Passons sur le verbiage, dont voici un bel exemple : "
L’innovation
permettra aussi de développer le concept original d’hôpital 4.0
afin de permettre que les solutions innovantes soient mises au
service du monde hospitalier dans l’objectif d’améliorer ou de
faciliter un certain nombre de process." L'analyse du vocabulaire
de ce texte mériterait de s'y attarder : 72 fois le mot
"
entreprise", deux fois seulement l'expression de "
service public"
et uniquement pour parler du service public de l'orientation.
La santé au sens global du terme, alors tout
y passe ou presque : l'eau, l'air, le réchauffement
climatique et la politique de transport ... mais même là, ce qui
pourrait fâcher le monde de l'entreprise n'est pas mentionné. En
ce qui concerne l'eau par exemple aucune mention n'est faite à la
préservation et à l'usage partagé de la nappe phréatique du Sud
Ouest Vosgien qui a pourtant fait l'objet d'une autosaisine de
CESER (
à
lire ici)
Tout y passe ou presque mais pas le social,
pas les inégalités de santé, pas les étudiants qui
doivent aller aux restos du Coeur ou au Secours Populaire pour
manger ! Pourtant, si le social n'est pas une compétence
particulière des régions, certaines actions volontaires seraient
possibles, tout autant que d'autres annoncées dans cette feuille
de route. Encore faudrait il sortir de la langue de bois pour être
dans le concret comme instaurer une tarification sociale de la
restauration dans les lycées, comme il en existait une dans
l'ancienne Champagne Ardenne, rapidement oubliée par la droite.

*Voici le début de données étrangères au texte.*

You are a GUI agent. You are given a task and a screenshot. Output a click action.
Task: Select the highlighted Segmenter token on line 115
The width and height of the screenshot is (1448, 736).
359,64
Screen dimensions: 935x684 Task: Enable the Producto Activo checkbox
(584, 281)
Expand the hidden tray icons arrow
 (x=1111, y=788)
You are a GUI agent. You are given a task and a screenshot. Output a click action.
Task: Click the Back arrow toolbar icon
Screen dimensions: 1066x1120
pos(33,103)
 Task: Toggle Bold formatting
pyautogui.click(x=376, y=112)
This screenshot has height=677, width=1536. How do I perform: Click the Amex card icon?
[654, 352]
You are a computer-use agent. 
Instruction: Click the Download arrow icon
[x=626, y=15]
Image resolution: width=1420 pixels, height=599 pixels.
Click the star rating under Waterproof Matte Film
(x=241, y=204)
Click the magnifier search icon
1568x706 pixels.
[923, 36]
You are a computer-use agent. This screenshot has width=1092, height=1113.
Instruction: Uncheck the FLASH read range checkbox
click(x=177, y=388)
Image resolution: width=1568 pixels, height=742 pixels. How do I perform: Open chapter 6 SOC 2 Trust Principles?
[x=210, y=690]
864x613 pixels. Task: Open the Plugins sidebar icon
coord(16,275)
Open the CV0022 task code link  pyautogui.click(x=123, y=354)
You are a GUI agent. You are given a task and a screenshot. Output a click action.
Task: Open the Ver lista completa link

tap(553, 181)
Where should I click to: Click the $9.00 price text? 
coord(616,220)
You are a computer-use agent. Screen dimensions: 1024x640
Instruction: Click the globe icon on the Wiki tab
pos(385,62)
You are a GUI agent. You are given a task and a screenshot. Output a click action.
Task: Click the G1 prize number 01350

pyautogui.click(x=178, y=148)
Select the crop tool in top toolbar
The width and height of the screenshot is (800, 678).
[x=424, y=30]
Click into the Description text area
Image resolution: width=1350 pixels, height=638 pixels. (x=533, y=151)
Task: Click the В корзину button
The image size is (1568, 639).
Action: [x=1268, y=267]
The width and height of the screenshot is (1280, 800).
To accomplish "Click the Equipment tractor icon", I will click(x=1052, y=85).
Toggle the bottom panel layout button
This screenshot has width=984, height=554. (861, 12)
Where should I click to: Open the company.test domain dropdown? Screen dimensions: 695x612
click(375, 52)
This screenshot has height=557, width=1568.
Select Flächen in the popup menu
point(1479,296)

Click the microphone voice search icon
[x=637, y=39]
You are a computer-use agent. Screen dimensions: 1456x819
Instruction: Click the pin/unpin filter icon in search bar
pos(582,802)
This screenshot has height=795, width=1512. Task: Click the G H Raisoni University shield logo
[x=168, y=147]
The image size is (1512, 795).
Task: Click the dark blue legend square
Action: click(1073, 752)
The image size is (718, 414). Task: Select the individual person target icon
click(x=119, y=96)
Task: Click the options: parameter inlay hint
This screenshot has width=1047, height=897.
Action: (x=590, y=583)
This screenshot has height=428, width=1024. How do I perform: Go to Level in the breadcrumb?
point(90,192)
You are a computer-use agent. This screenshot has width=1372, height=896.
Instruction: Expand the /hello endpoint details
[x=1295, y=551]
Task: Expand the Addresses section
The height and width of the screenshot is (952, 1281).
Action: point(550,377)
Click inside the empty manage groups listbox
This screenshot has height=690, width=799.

Pour rester dans la comparaison avec l'ancienne Champagne Ardenne,
on peut s'étonner de la proposition comme d'une nouveauté
d'accompagner les jeunes des missions locales dans leur parcours
santé !
Le Conseil Régional revendique une nouvelle gouvernance de
l'organisation territoriale de la santé et de sortir de l'approche
centrée sur la dimension budgétaire et comptable.
Pourtant, ce
même Conseil Régional avait approuvé le plan régional de santé
présenté par l'ARS. Nous ne sommes pas à une contradiction près !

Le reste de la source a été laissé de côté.